Edit the records, starting at the line containing "Click the Gender" and ending after the line containing "(x=359, y=267)", so that "circular arrows" becomes "round arrows" and nothing else changes.

Rows from a dataset
>>>>
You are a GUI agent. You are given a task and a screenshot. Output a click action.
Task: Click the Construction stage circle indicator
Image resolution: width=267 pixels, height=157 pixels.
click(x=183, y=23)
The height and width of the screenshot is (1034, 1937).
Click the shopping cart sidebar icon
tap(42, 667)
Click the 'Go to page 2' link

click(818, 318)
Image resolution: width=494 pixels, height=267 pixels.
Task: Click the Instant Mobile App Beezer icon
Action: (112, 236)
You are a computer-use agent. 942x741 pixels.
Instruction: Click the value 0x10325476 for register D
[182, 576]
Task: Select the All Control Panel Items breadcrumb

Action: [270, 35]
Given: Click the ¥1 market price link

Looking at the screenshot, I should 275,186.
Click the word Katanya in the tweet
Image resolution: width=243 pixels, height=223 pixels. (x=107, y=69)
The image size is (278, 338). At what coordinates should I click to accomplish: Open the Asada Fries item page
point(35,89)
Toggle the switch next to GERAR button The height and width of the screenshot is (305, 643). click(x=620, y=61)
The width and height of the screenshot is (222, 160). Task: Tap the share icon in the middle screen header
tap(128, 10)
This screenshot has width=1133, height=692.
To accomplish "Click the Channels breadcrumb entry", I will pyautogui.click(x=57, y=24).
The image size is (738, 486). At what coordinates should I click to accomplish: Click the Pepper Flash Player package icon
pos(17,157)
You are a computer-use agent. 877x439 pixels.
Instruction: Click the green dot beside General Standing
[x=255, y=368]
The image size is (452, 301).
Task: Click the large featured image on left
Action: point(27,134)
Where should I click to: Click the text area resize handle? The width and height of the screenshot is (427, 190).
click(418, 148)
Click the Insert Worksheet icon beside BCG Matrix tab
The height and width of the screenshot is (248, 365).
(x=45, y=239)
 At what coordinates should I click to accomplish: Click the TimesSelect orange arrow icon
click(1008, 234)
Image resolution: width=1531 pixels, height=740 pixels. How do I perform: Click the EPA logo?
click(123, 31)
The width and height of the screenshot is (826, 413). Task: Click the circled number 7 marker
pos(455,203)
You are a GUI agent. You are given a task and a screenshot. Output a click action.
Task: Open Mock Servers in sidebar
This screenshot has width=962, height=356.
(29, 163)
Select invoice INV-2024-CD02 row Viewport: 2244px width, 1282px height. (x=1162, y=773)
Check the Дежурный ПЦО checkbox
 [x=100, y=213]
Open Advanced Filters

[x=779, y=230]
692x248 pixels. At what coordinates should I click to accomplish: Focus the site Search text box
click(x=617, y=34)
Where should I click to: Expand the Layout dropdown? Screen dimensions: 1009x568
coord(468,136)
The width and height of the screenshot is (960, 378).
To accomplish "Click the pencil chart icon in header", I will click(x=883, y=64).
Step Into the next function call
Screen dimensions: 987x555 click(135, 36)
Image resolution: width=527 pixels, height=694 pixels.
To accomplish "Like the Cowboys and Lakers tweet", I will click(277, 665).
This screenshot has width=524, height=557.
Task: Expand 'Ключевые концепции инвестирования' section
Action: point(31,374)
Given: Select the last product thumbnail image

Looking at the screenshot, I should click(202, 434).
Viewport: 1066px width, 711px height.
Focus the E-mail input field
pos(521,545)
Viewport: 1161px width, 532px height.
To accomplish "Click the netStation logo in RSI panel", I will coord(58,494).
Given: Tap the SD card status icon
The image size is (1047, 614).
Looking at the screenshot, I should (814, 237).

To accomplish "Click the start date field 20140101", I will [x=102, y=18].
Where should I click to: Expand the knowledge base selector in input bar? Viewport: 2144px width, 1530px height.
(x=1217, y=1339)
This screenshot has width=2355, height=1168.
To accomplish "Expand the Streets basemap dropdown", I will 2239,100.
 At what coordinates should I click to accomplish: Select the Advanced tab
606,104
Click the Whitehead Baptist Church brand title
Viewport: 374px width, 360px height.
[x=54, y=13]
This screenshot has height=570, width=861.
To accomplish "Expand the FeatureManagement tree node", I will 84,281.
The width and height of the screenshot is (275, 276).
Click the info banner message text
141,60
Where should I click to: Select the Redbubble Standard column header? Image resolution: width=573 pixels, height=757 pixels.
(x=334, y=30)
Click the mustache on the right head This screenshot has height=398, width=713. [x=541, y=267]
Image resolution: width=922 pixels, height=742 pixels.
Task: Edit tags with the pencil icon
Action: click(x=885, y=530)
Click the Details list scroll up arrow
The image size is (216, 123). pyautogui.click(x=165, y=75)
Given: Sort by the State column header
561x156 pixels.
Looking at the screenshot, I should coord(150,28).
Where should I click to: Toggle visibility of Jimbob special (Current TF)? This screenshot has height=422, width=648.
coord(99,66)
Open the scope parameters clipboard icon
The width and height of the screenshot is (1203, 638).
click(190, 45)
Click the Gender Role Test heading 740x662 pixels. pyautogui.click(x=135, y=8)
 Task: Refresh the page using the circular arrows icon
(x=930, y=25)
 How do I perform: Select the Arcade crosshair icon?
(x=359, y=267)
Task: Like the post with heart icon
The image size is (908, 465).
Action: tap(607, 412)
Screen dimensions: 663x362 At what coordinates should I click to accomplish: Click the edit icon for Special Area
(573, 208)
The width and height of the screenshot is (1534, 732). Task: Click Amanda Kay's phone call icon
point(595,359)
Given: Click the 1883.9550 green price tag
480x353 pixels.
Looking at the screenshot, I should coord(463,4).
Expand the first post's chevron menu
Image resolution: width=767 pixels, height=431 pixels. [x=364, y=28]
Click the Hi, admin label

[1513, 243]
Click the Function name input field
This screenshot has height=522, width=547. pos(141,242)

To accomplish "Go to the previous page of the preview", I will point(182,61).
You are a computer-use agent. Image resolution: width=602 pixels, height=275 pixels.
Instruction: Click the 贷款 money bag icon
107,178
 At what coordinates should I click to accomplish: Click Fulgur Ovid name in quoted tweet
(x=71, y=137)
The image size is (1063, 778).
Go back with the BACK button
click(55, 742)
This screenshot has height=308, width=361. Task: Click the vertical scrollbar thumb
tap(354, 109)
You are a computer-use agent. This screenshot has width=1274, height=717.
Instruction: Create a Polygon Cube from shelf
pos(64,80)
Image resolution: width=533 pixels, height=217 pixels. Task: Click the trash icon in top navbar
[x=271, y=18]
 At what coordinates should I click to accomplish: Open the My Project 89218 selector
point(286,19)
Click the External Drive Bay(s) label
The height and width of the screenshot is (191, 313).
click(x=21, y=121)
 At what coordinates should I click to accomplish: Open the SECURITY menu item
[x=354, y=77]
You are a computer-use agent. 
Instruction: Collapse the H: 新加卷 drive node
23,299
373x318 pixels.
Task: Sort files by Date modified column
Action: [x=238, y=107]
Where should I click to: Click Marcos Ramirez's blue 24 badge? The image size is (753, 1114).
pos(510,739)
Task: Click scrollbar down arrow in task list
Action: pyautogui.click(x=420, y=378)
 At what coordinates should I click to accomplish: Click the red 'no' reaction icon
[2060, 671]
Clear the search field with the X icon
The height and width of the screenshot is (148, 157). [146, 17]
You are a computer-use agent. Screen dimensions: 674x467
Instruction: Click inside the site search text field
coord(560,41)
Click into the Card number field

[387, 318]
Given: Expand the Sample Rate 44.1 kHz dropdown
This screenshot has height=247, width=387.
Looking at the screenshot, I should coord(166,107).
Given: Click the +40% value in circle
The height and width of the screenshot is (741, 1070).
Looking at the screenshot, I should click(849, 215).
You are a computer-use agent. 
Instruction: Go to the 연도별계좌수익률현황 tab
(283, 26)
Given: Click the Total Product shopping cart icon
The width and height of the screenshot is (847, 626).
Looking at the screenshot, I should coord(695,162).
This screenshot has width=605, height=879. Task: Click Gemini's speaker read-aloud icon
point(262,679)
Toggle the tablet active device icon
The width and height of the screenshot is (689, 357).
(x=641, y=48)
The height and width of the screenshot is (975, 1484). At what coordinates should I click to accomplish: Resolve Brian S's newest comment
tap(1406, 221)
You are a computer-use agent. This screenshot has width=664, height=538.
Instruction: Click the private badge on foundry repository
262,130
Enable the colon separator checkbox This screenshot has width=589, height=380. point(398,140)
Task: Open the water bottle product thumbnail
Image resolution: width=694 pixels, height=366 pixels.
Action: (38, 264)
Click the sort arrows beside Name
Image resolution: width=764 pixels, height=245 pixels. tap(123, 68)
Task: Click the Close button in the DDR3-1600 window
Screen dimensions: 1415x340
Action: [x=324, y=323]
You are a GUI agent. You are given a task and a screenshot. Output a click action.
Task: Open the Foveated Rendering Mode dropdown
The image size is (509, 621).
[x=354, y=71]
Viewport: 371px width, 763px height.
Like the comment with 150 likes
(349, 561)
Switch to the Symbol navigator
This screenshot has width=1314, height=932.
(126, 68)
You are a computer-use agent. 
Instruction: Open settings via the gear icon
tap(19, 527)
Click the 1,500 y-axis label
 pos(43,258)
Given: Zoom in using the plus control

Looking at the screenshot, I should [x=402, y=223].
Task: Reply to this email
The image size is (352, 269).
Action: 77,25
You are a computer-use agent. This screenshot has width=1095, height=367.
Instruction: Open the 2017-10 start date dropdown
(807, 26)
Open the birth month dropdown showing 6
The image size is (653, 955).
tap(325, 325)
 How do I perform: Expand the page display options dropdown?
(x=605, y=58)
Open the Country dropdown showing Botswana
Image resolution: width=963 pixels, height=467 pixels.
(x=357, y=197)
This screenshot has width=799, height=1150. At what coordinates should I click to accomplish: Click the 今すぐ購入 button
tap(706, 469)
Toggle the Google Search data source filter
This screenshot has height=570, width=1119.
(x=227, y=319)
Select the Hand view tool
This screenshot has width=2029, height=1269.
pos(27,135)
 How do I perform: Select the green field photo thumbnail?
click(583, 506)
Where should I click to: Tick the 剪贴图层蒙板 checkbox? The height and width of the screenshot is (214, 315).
<<<<
- _Task result_:
Click the Gender Role Test heading 740x662 pixels. pyautogui.click(x=135, y=8)
 Task: Refresh the page using the round arrows icon
(x=930, y=25)
 How do I perform: Select the Arcade crosshair icon?
(x=359, y=267)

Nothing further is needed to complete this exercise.